Based on what he's seen in practice this week, Bears coach Matt Nagy likes his team's mindset heading into Sunday night's first-place clash with the Vikings.

"I don't think you're going to see tightness within our guys," Nagy said Friday. "There's no need for that. That's my job to make sure that we're prepared, coaches and players, and from what I've seen in practice, there's certainly not tightness.

"Guys are in a good mood, good spirit. They realize the importance of this game and the details of being smart and playing hard."

Last season the Vikings won the NFC North with a 13-3 record and stunned the Saints in the divisional playoffs with a miraculous Stefon Diggs touchdown as time expired. Minnesota then lost the NFC Championship Game to the Eagles.
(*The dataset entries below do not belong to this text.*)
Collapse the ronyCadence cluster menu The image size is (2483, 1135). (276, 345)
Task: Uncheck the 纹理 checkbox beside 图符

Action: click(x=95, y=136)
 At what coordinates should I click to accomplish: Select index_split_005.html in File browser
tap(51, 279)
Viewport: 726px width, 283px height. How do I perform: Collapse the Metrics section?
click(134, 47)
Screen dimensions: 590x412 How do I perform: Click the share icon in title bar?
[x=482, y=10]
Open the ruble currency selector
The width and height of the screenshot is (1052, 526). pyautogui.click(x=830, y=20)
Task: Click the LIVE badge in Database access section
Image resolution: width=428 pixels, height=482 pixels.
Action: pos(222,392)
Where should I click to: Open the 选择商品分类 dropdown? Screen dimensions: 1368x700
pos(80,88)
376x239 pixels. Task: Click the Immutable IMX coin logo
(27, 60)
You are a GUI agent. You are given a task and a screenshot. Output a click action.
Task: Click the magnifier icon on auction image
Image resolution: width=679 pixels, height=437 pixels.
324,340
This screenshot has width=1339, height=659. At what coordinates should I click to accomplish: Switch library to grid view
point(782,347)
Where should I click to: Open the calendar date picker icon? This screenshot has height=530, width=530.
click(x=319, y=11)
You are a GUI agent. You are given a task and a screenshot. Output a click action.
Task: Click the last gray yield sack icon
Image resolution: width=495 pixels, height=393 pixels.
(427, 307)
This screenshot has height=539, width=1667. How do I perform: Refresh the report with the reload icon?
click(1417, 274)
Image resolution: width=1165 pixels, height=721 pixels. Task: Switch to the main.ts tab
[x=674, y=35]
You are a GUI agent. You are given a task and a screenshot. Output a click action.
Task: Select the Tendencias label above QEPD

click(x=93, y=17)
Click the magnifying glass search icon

The Bears, meanwhile, haven't played a game as meaningful as Sunday night's contest at Soldier Field since the 2013 season finale when they lost the division championship to the Packers on a late touchdown.

"Kind of like going into the first game of the season," Nagy said, "we'll see how our guys respond to this style of game, meaning a night game, Sunday night game at home in the middle of the season when you're in a good position. I've been trying to make sure they understand that it is important, but don't make it so crazy-important to where you don't play the way you've been playing that got you to this point."

A win Sunday night would enable the Bears (6-3) to extend their division lead over Minnesota (5-3-1) to a game-and-a-half. A loss would drop the Bears into second place, a half-game behind the Vikings. The two teams are scheduled to meet again in the season finale Dec. 30 in Minnesota.

While there's obviously a lot at stake, Nagy wants his players to embrace the opportunity.

"If you're not enjoying the moment, then why are you playing?" he said. "I like to have fun when I coach. I like our players to have fun when they play. You've got to know where that line is at and when you are crossing the line. We're now in a position to be able to play at home in front of our great fans, to have some fun in a game that means something."

Nagy knows when to have fun—like installing a two-quarterback formation or employing a disco ball in the locker room to celebrate wins—and when it's time to get down to business.

"One of my strengths I feel is keeping a pulse on the team," Nagy said. "How do you do that? Well, if there's a practice [that gets sloppy with] dropped balls, missed assignments, repeated plays, and that thing continues within a practice, now it's time to let them know.

"If I need to crack the whip or I have to get on these guys or let them know that they need to be checked, I'll check them. But if I see that they're handling business, they take care of business and they're doing things the right way, let's have fun."

While the Bears are considered a surprise team by many, Nagy started to see something special brewing in training camp—and it's only continued throughout the season.

"As I've seen us grow over the last several weeks, that trust level just goes up," Nagy said. "The players start really trusting the coaches. The coaches start trusting the players, and that bond just keeps getting stronger and stronger.

"Now we're at a good point in that this thing can just take off, but you have to make sure that you do the right things every single day. No complacency. Details. Shirts tucked in. Everything that we talked about in training camp, don't lose that right now.

"Where my mentor, coach [Andy] Reid, has taught me the best is you never look ahead. You always just prepare daily, and regardless of whether you're on a win streak or a loss streak, you don't change how you do things. You just focus on what you can control."